At this point I half-expect the diminutive soprano, this Julie Walters with a top C, to launch into Zerlina's Batti batti aria.
But, if so inclined, perhaps she would have chosen an aria from Mozart's La Finta Giardiniera, which she is directing for Opera Unleashed and which opens as part of the Hamilton Gardens Summer Festival on Monday night.
Twenty years ago, Kitchen played Serpetta, the maid of the piece, for Opera North and she knows the charms of this opera buffa about a gardener's girl who is not quite what she seems.
"You think of early Mozart as being simplistic but there's such intensity in those accompanied recitatives," she says. She explains how she has approached the opera's hero Ramiro's three big arias, not so much through what I suggest is deft stage business but simply "something for the singer to latch on to".
Kitchen knows the opera business from the inside, having joined the Glyndebourne chorus straight from her training at the Royal Northern College of Music. Her first big break came playing Amor in Peter Hall's production of Monteverdi's The Coronation of Poppea. She recalls a wild take on Cavalli's La Calisto, which had her swimsuited up as a beauty queen.

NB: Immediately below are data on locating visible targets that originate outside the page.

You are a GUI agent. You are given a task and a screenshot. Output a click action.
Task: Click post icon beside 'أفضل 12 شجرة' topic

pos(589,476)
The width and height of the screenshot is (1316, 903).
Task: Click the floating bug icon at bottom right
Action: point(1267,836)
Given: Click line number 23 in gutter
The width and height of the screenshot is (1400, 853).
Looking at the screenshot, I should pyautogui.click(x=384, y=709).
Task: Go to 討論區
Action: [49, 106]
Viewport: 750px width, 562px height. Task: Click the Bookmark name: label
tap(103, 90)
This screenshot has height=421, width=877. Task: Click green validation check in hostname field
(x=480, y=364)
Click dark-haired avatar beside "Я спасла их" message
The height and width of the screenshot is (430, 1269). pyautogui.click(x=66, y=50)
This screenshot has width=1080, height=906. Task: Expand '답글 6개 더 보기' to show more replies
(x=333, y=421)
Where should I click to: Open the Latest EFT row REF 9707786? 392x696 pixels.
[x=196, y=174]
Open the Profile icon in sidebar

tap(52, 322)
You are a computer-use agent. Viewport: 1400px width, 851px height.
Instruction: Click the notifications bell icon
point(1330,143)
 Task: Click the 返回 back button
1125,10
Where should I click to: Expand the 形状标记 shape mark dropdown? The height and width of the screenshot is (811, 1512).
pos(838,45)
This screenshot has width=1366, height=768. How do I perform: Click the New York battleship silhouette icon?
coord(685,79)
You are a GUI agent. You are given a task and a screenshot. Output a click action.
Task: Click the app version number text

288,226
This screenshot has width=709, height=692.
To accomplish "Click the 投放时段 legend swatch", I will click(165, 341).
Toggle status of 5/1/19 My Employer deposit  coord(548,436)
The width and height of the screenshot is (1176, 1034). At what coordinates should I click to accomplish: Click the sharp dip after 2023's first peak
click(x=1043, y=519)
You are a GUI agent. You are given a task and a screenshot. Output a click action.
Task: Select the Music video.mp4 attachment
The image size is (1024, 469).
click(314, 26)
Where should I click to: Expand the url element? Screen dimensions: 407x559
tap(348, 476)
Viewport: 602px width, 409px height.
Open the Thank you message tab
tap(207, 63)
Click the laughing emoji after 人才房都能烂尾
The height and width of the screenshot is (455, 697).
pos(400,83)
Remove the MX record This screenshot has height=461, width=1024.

"Some people are against updating opera, but it can work for the singers, who can feel more attached to the material. You can get very stuck on the whole gesture thing. I was lucky being brought up in a tradition where you learned stagecraft and movement. It means you can get to the nitty-gritty of a character."
Kitchen did just this when she directed Puccini's Sister Angelica for Auckland's Opera Factory two years ago. Included as part of the staging was a specially shot film in which Angelica and her fearsome aunt were seen battling over a baby.
"I know it's only a short opera, but the music is so dramatic," Kitchen explains. "It was wonderful to be able to present Angelica's story by seeing what was going on before the opera started. I like to invent things and entertain, I just hate being bored in the theatre. I don't care if someone doesn't agree with what I'm doing but I would hate to present something that was boring."
The same brio and resourcefulness marked her production of Ravel's L'Enfant et les Sortileges for Opera Factory later in 2007.
"It was a matter of finding the threads between all those characters. Working with singers playing an inanimate object like a clock or teapot, you could be quite inventive."
Although Kitchen has retired from singing, in 2005 she took on the non-singing role of Marlene in Gerald Barry's opera based on the Fassbinder film, The Bitter Tears of Petra von Kant.
She played a key role and received plaudits from more than one critic. "I was a lesbian slave. I don't know how many of those there are in Auckland."
Contemporary frissons have been put aside this year, which is shaping up as Kitchen's Mozart year. Later on, she travels to Christchurch to direct Southern Opera's The Magic Flute.
"I've played Papagena and Pamina before," she explains, "but I didn't realise how difficult it was when I was in it." Somehow I suspect that the various threads of the opera's fantastical narrative could have no better weaver.